▸ **Excerpted records**:
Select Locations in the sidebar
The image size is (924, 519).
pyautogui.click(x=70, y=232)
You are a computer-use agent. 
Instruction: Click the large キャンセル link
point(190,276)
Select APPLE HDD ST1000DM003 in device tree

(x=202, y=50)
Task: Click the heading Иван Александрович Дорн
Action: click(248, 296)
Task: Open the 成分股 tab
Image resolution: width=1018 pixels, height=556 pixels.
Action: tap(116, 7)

▸ **Your goal**: Give the records again, complete and exact.

▸ **Expected answer**:
Select Locations in the sidebar
The image size is (924, 519).
pyautogui.click(x=70, y=232)
You are a computer-use agent. 
Instruction: Click the large キャンセル link
point(190,276)
Select APPLE HDD ST1000DM003 in device tree

(x=202, y=50)
Task: Click the heading Иван Александрович Дорн
Action: click(248, 296)
Task: Open the 成分股 tab
Image resolution: width=1018 pixels, height=556 pixels.
Action: tap(116, 7)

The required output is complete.